ЗАДАНИЯ:
a – Процитируйте отрывок о западной помощи Польше и Венгрии от слов «Все это стало» до слов «и даже фюрера.» включительно.
b – Напишите, что могло бы идти дальше в отрывке о западной помощи Польше и Венгрии после его последнего предложения.

ОТРЫВОК ИЗ ИСТОЧНИКА:

↓↓↓

Все это стало ясным во время саммита G7 в Париже при обсуждении вопроса о том, каким образом предоставить помощь Польше и Венгрии. Именно Коль поддержал идею соединения всей западной финансовой помощи. Для канцлера – даже если принимать во внимание германский вопрос – такой путь обладал несколькими преимуществами. Во-первых, Западная Германия (так же как и Америка) намеревалась поддержать импульс изменений в рамках Восточного блока, но он хотел, чтобы процесс шел мирным путем и без всякого кровопролития. Совместная экономическая инициатива Запада могла предотвратить анархию и сдержать советскую военную интервенцию. Во-вторых, если ФРГ будет действовать под зонтиком ЕС, никто не сможет обвинить Коля в том, что он действует в одиночку – отстраняясь от Запада, заигрывая с Востоком, даже восстанавливает германскую державу таким образом, что это напоминает времена кайзера и даже фюрера.

Что еще в отличие от Буша Коль готов был сделать, так это выложить существенную сумму на стол. 28 июня он уже сказал Бушу, что он намерен обещать Венгрии дополнительно 1 млрд марок (около 500 млн долл.) «свежих денег» в составе необусловленного займа такого же размера, который он уже предоставил в 1987 г. И хотя в окончательном виде было понятно, что все это финансирование представляет собой займы и кредиты на приобретение немецких товаров и услуг, а не прямую помощь, все равно эта сумма была в сорок раз больше той, что президент сам предложил Будапешту. Канцлер был также намерен помочь Польше на двусторонней основе, но этот вопрос пока оставался замороженным, поскольку был связан с положением немецкого меньшинства в Польше – вопросом очень чувствительным для поляков и праворадикальных немцев в ФРГ. Это противоречие, коренившееся в наследии нерешенных территориальных проблем Второй мировой войны, было еще одним напоминанием о тех ограничениях, в которых ФРГ может действовать на международной арене. Тупиковая ситуация со сделкой мешала осуществлению намерения Коля посетить Варшаву. Изначально он планировал сделать это летом, по пятам следуя за Миттераном и Бушем, но государственный визит в Польшу в результате состоялся только 9 ноября292.

Делор и вся G24 действовали быстро, потому что Варшава и Будапешт опасались, что экономический крах может подорвать демократические реформы. Официальные лица, тем не менее, делали различие между Венгрией и Польшей, поскольку только последняя запросила немедленную помощь продовольствием, чтобы избежать жестокого дефицита. Венгерские ожидания были изложены на 24 страницах и были сосредоточены на улучшении условий торговли с третьим миром и либерализации иностранных инвестиций. Поляки, конечно же, рассчитывали на то же самое, но после того, как им помогут справиться с текущим продовольственным кризисом. 18 августа ЕС объявило о том, что в начале сентября в Польшу прибудут 10 тыс. т мяса в качестве первой части пакета помощи на 120 млн долл., состоящего из поставок мяса, зерновых, цитрусовых и оливкового масла. Дальнейшая поставка 200 тыс. т пшеницы со складов в Германии, а также 75 тыс. т овса из Франции и 25 тыс. т из Бельгии прибудут следом, а еще готовятся поставки на 500 тыс. т. Замысел заключался в том, что польское правительство будет продавать продовольствие людям, а полученные доходы реинвестировать в собственную экономику, особенно в частный фермерский сектор. Эта договоренность была формализована в соглашении о фонде. Роль, сыгранная ЕС/G24 в конце лета 1989 г., станет шаблоном для пакетов помощи Востоку в будущем293.

↑↑↑

ИСХОДНЫЙ МАТЕРИАЛ:
↓↓↓

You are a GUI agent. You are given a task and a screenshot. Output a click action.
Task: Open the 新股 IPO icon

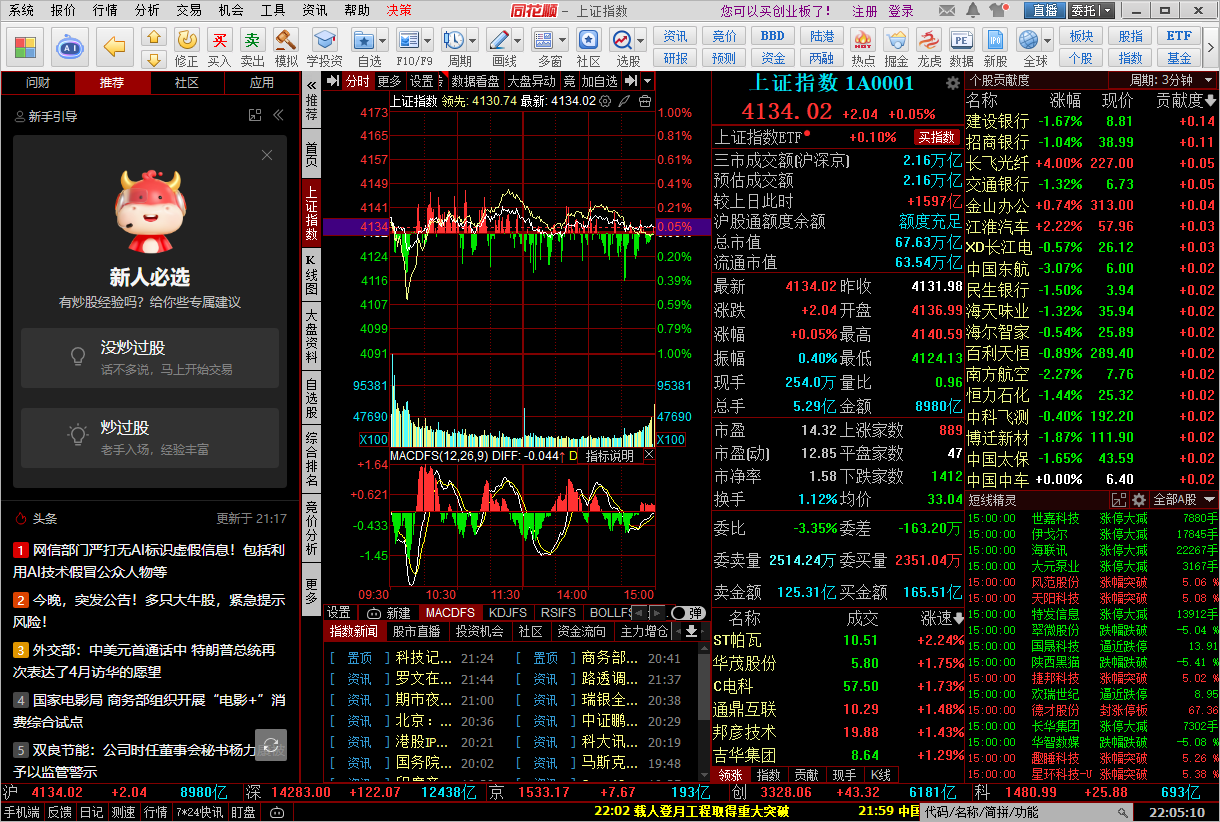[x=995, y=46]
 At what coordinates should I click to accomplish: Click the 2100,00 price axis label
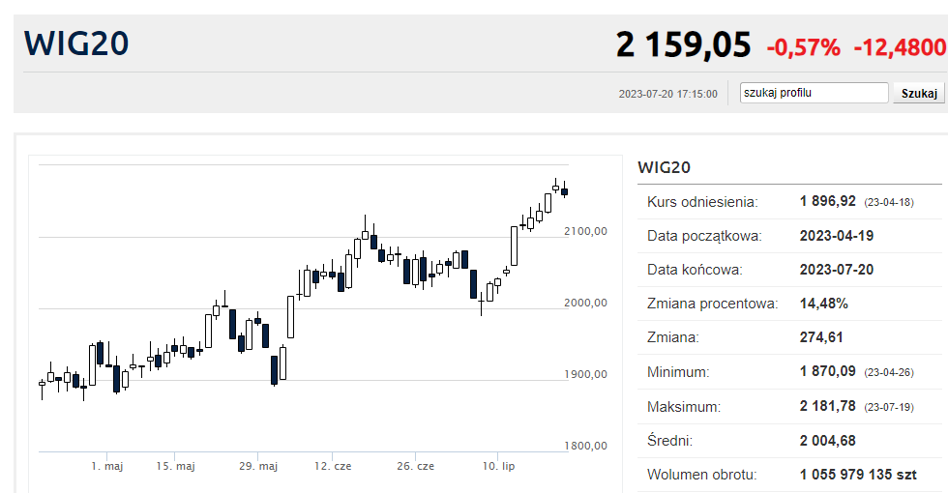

↑↑↑

ОТВЕТЫ ПО ЗАДАНИЯМ:
a –
Все это стало ясным во время саммита G7 в Париже при обсуждении вопроса о том, каким образом предоставить помощь Польше и Венгрии. Именно Коль поддержал идею соединения всей западной финансовой помощи. Для канцлера – даже если принимать во внимание германский вопрос – такой путь обладал несколькими преимуществами. Во-первых, Западная Германия (так же как и Америка) намеревалась поддержать импульс изменений в рамках Восточного блока, но он хотел, чтобы процесс шел мирным путем и без всякого кровопролития. Совместная экономическая инициатива Запада могла предотвратить анархию и сдержать советскую военную интервенцию. Во-вторых, если ФРГ будет действовать под зонтиком ЕС, никто не сможет обвинить Коля в том, что он действует в одиночку – отстраняясь от Запада, заигрывая с Востоком, даже восстанавливает германскую державу таким образом, что это напоминает времена кайзера и даже фюрера.

b –
Таким образом, в конце концов именно Брюссель, а не Вашингтон стал заниматься регулированием западной поддержки перемен в Центральной и Восточной Европе. Это в некотором смысле ослабило претензии Буша на то, что он и Соединенные Штаты «раскрутили» реформы в Польше и Венгрии. И хотя тон его риторики с весны повысился, его собственные действия показывали, что он отдает предпочтение эволюции перед революцией, больше любит стабильность и порядок, поддержанные осторожной политикой разделения бремени ответственности с союзниками294. Мягкая рецессия в США и долговое наследие времен Рейгана, драматически увеличившего дефицит государственного бюджета, укрепили представления Буша об опасности анархии в Европе, способной стать бездонной бочкой для американских долларов. Поэтому президент был доволен результатом саммита G7. Больше всего его обеспокоило письмо, зачитанное Миттераном в День Бастилии в самом начале их встречи.

***

Письмо было от Горбачева – и это было впервые, когда советский лидер официально обратился к G7. И впервые СССР предлагал не только расширить экономическое сотрудничество, но и прямое советское участие в подобного рода усилиях.

«Формирование связанной мировой экономики требует, чтобы многостороннее экономическое партнерство было поставлено на качественно новый уровень», – писал Горбачев. – Многостороннее сотрудничество Восток–Запад по глобальным экономическим проблемам выходит далеко за рамки развития двусторонних связей. Такое состояние дел не кажется справедливым, принимая во внимание тот вес, который имеют наши страны в мировой экономике». Все это, сказал Горбачев, является логическим продолжением его программы внутренней экономической реструктуризации. «Наша перестройка неотделима от политики, направленной на наше полное участие в мировой экономике, – заявил он. – Мир лишь выиграет от открытия такого большого рынка, как в Советском Союзе»295.

Как и всегда у Горбачева, его риторика была внушительной, даже неотразимой. Без сомнения, советский лидер был готов присоединиться к G7. Но Буш Советов опасался. Их реформы еще не продвинулись настолько далеко, чтобы претендовать на место в топ-клубе свободных рыночных экономик296. И он видел, что советское участие будет выгодно лишь Москве. Впрочем, письмо Горбачева, широко цитировавшиеся в международной прессе, невозможно было игнорировать. Отсутствие советского лидера чувствовалось во время всего саммита, так же как это было во время визитов Буша в Варшаву и Будапешт. Да и Тяньаньмэнь тоже было еще одним призраком на пиру – в качестве зримого напоминания о том, что может произойти, если демократические перемены пойдут неверным путем.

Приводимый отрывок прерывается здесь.